One of the causes of failure in infertility treatment is the increased possibility of aneuploidy with age. Chromosomal abnormalities are the most common cause of infertility treatment failure, with the percentage increasing with age, reported in over 60% of blastocysts at age 40 and over 80% at age 43.
Transplanting embryos with chromosomal abnormalities may lead to difficulties in implantation, miscarriage, and fetal growth arrest, causing patients undergoing infertility treatment to face individual concerns.
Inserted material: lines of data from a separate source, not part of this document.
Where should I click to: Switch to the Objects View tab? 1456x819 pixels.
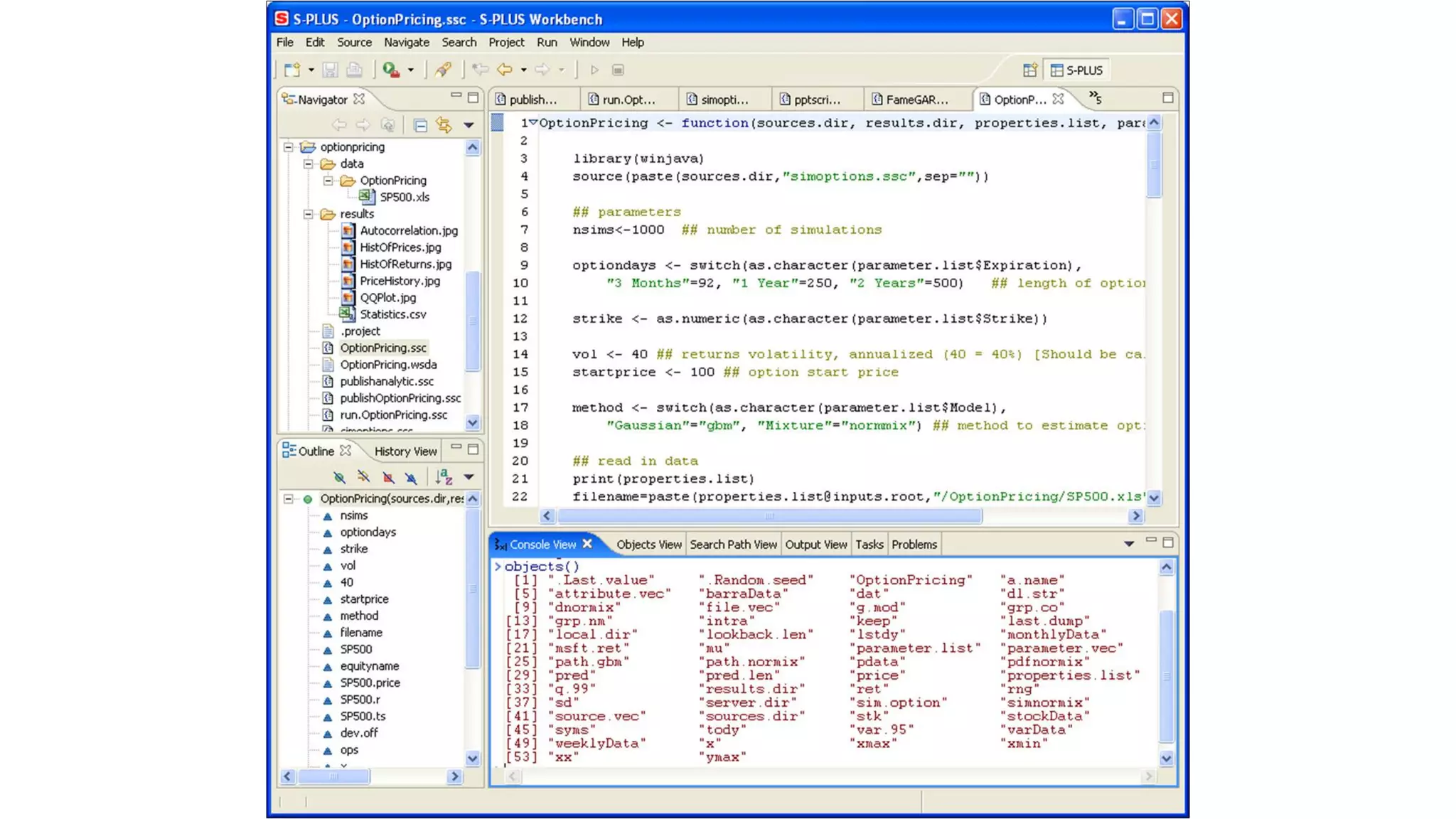coord(648,545)
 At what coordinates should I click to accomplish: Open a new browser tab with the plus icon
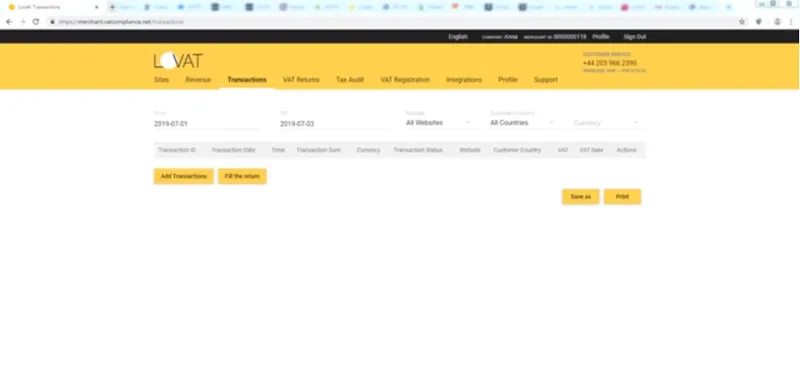pyautogui.click(x=112, y=7)
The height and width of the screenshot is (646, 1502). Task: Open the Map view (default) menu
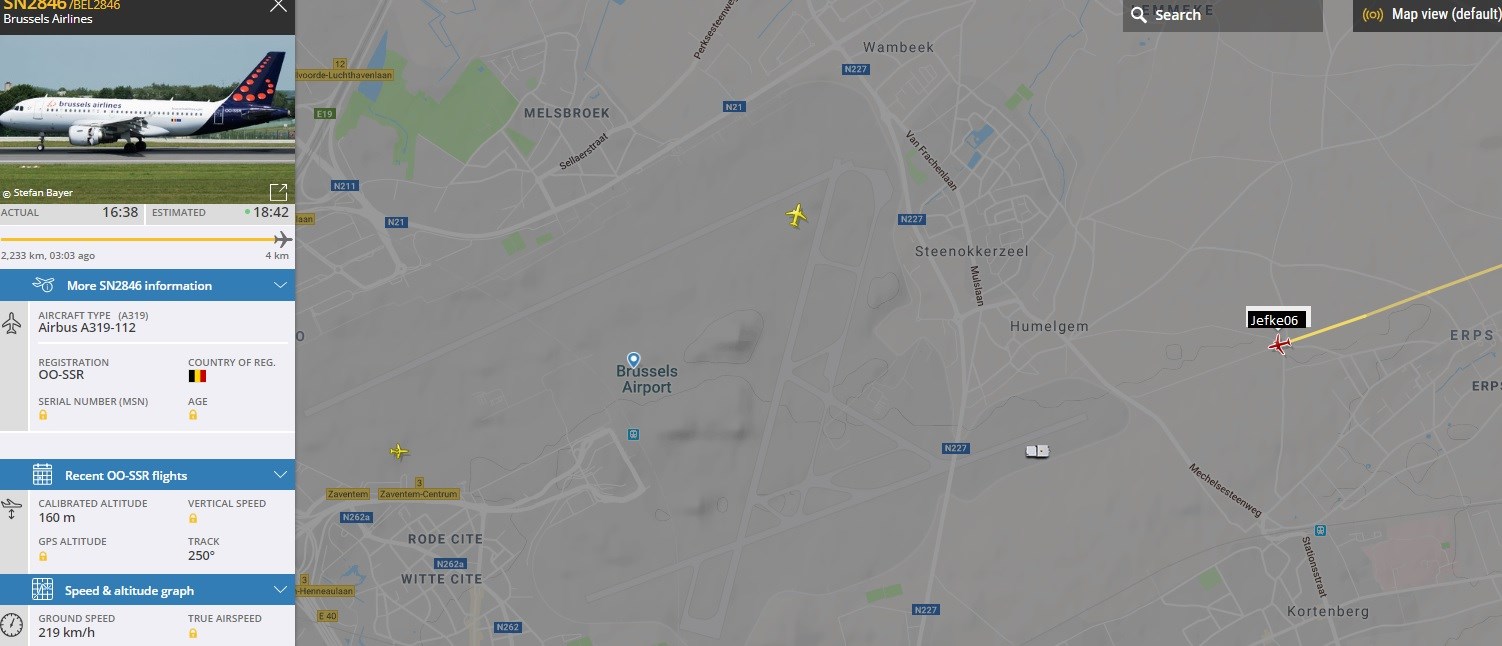point(1427,15)
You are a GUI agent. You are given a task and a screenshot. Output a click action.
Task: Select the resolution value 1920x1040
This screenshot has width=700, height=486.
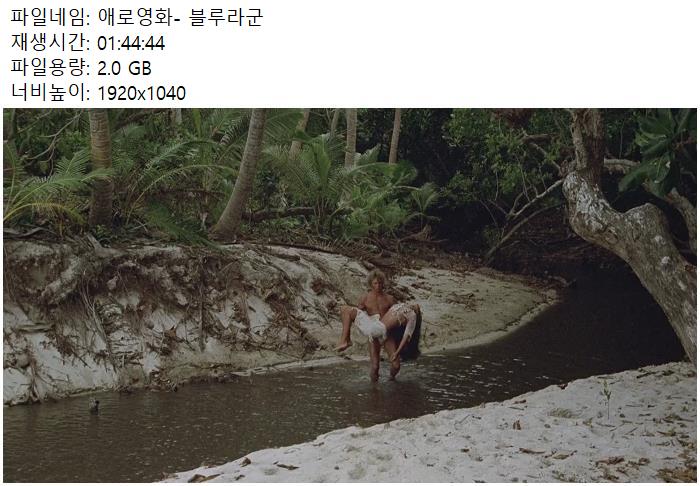pyautogui.click(x=141, y=93)
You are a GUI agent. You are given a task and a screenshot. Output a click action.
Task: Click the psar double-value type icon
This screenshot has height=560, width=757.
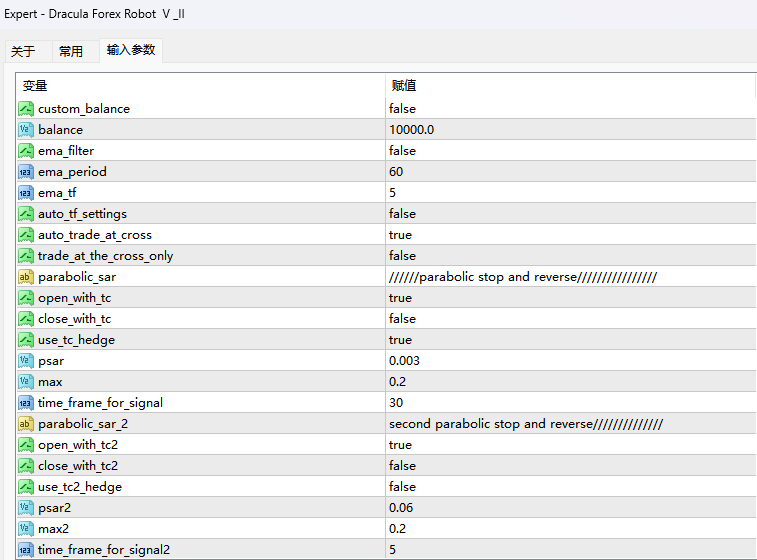(26, 361)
"Why limit the scope of PGT-A testing?" Quoted from https://www.jsog.or.jp/activity/pdf/pgt-a_shiryo01.pdf
◆Advantages and Disadvantages
Advantages
- Reduced miscarriage risk and increased pregnancy rate
Evaluating the number of chromosomes in embryos before transplantation reduces the risk of miscarriage by excluding aneuploid blastocysts. Implantation of normal embryos improves the pregnancy rate. - Low miscarriage rate and shortened time
The miscarriage rate per pregnancy decreases, reducing unnecessary transplants and potentially shortening the time to pregnancy. - Reduced physical and psychological burden
There is a high potential to reduce the physical and psychological burden associated with miscarriage.
Disadvantages
- Damage to embryos due to cell collection
Damage to blastocysts due to cell collection may reduce the pregnancy rate. - Difficulty in transplanting early-stage embryos
Culturing blastocysts is necessary for testing, making it impossible to transplant early-stage embryos. Transplantation becomes difficult if there are many aneuploid embryos, leading to potential psychological damage. - Possible difficulty in implantation and miscarriage due to damage
Damage during embryo biopsy may result in difficulty in implantation, miscarriage, and potential effects on the child. - Unsuccessful testing or insufficient embryos for transplantation
There is a possibility of unsuccessful testing or no embryos available for transplantation, requiring consideration of the false positive rate. - Inability to determine abnormalities and miscarriage risk
Abnormalities such as triploidy and tetraploidy cannot be detected, and even with a normal diagnosis, there is a risk of miscarriage. - Impact of increased pregnancy rates on retrieval rates
Even with increased pregnancy rates per embryo transfer, there may be no significant difference in pregnancy rates per retrieval.
◆Testing Method
① Progress to the blastocyst stage on the 5th day after fertilization.
② At the blastocyst stage, the embryo has divided into dozens of cells, and a few (3-5) of these cells are removed for DNA and chromosome testing.
③ During testing, embryo growth continues, so freezing is used to stop growth. Normal blastocysts are identified based on PGS results, thawed, and then transplanted.